Responding to a sudden new attack of austerity programs, unions in Greece called a two-day general strike and mass demonstrations beginning on May 6 that saw hundreds of thousands of workers walk out and take to the streets. Despite the strong strike and protests, the Greek Parliament voted to approve the hated new austerity measures on May 8.
This current class struggle is a continuation of the battle between the Greek workers and the big European banks, allied with the Greek rich.
Workers, especially in the public sector, closed schools and universities and kept public transportation to a minimum by stopping railways, trams and subways in the capital. Even by May 9, ships and ferries were still at anchor in the ports.
Water and electricity services as well as telecommunications were handled by a minimal workforce, and only emergency health care services were maintained. Journalists also joined the general strike, so no newspapers were published over the weekend, and newscasts on radio and television were limited to two reports, dealing only with the strikes, at noon and in the evening.
A coalition of the Syriza and Anel parties, which won last September’s elections, leads Greece’s government. Prime Minister Alexis Tsipras of Syriza had first been elected in January 2015 by voters who believed his party would fight austerity. However, working with the European Union, the International Monetary Fund, the European Central Bank and the European Stability Mechanism, these parties agreed on new cuts that especially hurt the working and poor people of the country.
For example, the new austerity package includes another hike in the value added tax — a type of sales tax — to 24 percent. It reduces the amount of income exempted from taxes, while charges that workers must pay for pension insurance were raised for the 14th time since the crisis started six years ago. Currently, a third of workers in Greece are unemployed.
The Tsipras government moved the vote in Parliament to May 8 to try to slip the austerity measures through before meetings with European Union finance ministers in Brussels on May 9. The EU ministers may demand even harsher cuts.
Tsipras cynically defends the current measures as “social reform” in this new betrayal. His grouping within Syriza succeeded in purging the party’s left wing before last September’s election. All remaining Syriza representatives voted for the new package.
The striking unions include the All-Workers Militant Front — which is close to the Communist Party of Greece (KKE) — and also the more social democratic union confederations. Together, they represent 2.5 million workers. The unions denounced the new austerity program as “a guillotining of the pension system.” The two different union groups held separate marches and rallies through downtown Athens, the capital, and kept up protest actions throughout the weekend.

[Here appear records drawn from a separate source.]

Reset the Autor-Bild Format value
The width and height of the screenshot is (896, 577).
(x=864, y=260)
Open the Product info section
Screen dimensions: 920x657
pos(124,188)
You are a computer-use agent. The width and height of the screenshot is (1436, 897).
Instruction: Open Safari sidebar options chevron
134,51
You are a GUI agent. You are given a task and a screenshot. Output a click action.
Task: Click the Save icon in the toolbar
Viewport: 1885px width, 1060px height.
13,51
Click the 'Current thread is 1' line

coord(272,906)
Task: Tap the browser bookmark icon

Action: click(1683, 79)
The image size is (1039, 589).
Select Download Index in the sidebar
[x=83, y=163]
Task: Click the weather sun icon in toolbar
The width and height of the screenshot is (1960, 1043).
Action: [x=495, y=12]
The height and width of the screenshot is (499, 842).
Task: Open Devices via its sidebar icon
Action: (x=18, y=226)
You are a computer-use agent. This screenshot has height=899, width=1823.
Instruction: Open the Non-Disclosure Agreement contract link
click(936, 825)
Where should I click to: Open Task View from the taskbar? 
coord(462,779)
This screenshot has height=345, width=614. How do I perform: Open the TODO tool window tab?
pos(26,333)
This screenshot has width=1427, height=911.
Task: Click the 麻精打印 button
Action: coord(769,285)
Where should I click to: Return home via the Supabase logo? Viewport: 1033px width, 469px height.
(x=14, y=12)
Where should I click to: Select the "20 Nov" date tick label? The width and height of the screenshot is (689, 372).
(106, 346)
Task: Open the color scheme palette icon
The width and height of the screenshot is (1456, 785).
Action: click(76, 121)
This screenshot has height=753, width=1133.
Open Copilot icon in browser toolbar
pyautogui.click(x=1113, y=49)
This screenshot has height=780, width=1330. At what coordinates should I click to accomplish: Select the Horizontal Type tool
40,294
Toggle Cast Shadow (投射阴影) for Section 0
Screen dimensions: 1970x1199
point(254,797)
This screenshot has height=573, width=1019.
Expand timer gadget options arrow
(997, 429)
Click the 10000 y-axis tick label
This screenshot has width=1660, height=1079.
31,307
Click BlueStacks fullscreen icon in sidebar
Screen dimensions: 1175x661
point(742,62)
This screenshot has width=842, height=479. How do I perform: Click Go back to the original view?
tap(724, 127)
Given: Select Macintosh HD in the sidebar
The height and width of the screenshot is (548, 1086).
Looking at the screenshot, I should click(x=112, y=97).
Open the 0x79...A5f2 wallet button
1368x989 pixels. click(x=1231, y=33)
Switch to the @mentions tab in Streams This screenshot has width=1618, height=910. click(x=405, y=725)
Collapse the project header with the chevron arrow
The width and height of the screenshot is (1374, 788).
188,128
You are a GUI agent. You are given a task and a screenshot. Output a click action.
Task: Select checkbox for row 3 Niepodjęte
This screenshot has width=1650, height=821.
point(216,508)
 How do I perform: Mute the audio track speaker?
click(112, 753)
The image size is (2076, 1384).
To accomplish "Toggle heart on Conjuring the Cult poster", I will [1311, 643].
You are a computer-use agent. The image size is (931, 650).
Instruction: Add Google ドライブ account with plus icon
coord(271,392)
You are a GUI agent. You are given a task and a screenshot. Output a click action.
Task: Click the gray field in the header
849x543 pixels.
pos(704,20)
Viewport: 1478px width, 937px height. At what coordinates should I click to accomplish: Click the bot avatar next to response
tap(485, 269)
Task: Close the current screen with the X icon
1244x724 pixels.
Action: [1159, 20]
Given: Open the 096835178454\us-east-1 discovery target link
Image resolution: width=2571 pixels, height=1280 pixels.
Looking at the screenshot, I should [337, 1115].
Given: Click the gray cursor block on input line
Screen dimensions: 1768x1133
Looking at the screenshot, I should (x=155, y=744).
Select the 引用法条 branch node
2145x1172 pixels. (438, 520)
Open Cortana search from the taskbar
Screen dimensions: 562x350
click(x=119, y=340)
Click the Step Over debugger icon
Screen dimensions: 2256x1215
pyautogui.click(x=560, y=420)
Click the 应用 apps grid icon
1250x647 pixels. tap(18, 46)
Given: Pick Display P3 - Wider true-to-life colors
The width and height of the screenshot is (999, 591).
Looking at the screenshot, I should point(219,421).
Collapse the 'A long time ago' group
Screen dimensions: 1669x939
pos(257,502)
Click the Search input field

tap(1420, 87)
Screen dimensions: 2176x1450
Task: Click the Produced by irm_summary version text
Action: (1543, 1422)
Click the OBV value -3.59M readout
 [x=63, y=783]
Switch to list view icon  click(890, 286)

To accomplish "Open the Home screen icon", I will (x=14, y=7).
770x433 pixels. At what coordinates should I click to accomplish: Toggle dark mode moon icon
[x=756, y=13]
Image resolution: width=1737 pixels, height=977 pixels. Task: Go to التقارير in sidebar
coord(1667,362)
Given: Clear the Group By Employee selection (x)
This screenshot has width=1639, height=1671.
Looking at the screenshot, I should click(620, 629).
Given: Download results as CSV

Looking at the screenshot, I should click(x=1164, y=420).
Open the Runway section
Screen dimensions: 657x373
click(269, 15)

KKE Secretary General Dimitris Koutsoubas said that two worlds were clashing head on in Greece: “On the one hand, the world of work of wage earners, all those who suffer and bleed for years, and on the other side the world of wealth, in incredible abundance, the world of corruption.” The dispute “will be decided on the street,” continued Koutsoubas, adding that what was necessary was “a further uprising, a mobilization of the people, organized massive and powerful strikes, and demonstrations across the country.”
Quotes and strike report from a May 7 article in the German daily newspaper Junge Welt by its Athens correspondent Heike Schrader.